Y uno se pregunta: a que tanto mensaje? Y tanta llamadita de teléfono? Para decirse qué? De repente, todo el mundo tiene algo que decirse y no pueden esperar ni un minuto para decirlo. Muchos de ellos son los mismos que, hace menos de diez años, no tenían esos aparatitos y, por lo tanto, no tenían nada que decir. Y la publicidad–-supongo–- pagando, o cobrando por todo, es decir, dinero tirado inútilmente al éter. Aún puedo recordar, con una sonrisa sarcástica, como la del gato Garfield (quien le iba a decir al Presidente Garfield que iban a poner su nombre a un gato de tiras cómicas) que yo tuve uno de los primeros “beeper” que salieron al mercado, un antiguo socio me lo dió para controlarme. Al dia siguiente, sonaba demasiado, lo tiré al rio en un descuido por mi parte, que pena!

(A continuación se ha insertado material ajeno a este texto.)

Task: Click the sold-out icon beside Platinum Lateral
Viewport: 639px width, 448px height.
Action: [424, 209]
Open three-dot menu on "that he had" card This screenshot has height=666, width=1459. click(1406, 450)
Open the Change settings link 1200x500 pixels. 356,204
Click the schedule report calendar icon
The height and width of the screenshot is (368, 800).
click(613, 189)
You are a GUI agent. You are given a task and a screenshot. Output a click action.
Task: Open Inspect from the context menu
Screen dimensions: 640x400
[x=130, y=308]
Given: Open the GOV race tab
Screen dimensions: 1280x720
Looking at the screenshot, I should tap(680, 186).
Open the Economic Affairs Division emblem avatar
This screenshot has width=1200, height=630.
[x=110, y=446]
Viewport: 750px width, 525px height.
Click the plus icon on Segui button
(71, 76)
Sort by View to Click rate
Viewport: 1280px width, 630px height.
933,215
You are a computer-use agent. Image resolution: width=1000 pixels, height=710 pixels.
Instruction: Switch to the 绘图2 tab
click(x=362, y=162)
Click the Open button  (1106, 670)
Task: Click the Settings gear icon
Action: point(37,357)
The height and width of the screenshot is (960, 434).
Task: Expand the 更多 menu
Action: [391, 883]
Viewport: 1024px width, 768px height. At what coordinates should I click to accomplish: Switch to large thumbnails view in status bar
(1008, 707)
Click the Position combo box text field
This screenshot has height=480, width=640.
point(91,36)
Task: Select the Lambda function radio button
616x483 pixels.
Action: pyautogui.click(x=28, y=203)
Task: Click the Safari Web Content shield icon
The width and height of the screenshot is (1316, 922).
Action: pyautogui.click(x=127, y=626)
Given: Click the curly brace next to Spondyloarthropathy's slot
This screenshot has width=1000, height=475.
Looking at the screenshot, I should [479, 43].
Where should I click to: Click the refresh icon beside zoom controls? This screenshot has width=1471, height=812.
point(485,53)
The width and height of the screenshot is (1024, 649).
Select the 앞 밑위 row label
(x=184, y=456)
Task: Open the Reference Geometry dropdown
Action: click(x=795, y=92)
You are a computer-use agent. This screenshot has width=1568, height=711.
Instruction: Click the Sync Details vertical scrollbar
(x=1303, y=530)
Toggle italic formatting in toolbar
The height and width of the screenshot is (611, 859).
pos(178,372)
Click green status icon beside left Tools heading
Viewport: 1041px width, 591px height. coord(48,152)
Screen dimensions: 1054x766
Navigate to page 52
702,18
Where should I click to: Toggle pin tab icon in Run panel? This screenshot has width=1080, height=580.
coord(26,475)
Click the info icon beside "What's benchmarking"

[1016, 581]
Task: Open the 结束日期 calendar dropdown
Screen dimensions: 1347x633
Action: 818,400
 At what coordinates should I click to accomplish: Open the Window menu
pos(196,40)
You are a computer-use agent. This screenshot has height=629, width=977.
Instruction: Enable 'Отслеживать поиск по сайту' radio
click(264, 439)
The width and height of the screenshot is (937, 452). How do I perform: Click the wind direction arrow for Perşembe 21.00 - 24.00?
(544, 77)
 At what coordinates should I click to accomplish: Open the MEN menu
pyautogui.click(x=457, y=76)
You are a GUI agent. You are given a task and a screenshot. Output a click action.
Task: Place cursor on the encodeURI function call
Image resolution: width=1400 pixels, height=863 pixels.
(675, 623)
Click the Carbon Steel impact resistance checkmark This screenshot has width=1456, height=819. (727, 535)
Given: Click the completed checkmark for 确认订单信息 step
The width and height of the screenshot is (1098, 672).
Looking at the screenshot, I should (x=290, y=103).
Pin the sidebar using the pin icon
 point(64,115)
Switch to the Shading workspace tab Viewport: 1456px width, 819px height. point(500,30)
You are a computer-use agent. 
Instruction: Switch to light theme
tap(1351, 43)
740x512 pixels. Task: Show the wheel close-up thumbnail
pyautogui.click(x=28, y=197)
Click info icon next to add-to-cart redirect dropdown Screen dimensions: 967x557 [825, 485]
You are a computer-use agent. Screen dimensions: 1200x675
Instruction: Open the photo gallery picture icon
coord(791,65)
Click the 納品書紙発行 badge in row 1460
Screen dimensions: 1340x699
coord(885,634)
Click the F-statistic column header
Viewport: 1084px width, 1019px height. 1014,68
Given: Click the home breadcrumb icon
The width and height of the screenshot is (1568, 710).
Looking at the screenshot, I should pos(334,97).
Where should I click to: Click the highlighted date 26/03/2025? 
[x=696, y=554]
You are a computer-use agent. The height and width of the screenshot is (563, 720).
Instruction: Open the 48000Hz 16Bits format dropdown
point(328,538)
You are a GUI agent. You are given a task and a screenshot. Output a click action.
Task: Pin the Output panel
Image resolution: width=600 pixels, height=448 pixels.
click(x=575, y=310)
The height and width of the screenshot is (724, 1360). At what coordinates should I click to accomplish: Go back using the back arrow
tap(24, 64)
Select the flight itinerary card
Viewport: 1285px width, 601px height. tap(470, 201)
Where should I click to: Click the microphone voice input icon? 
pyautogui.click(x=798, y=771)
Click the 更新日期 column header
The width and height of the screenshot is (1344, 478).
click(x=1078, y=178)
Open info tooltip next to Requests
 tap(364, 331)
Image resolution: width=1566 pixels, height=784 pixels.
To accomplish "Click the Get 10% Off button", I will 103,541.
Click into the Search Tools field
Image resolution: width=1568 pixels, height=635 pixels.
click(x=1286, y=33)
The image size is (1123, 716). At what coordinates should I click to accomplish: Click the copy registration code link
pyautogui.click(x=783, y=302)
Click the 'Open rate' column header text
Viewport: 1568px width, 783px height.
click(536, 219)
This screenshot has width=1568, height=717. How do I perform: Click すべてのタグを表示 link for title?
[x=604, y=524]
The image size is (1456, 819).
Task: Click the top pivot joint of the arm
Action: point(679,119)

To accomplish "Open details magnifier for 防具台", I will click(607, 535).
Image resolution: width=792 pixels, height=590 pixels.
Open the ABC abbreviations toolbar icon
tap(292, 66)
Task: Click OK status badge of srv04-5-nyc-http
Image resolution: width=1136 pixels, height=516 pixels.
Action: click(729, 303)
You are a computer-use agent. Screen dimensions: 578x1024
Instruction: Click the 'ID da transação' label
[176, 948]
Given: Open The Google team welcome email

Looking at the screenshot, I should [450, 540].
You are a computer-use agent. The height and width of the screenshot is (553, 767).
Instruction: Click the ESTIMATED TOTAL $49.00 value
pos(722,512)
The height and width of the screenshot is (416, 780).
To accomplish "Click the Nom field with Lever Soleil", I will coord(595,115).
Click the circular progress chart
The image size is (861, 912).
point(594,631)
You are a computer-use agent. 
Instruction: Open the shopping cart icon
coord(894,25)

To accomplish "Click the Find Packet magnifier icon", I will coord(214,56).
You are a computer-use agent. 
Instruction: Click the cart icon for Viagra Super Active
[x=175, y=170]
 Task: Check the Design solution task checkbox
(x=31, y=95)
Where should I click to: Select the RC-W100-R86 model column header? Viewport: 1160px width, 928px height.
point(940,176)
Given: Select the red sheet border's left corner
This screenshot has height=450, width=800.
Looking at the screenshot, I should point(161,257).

De aquella fausta manera, perdí una inmejorable ocasión de uncirme al carro triunfal de la electrónica. Sin embargo, no es “odio” todo lo que reluce(!?) Y, posiblemente, he sido uno de los primeros españoles conectados al Internet. Lo que se va por lo que se viene, mis manias son todas muy selectivas. Eso si, al teléfono…que le den por el auricular. El simple sonido de tono y llamada tiene la virtud de ponerme del “yeyuno” y hasta creo que me cambia el humor. En cualquier caso, números, cifras, códigos…estamos invadidos. Ah! Para los curiosos, que siempre los hay (y que no falten) los números, las cifras y las letras del título de este escrito son…el número de serie e identificacion de la botella de Coca-Cola que me estoy bebiendo. Ay, Señor!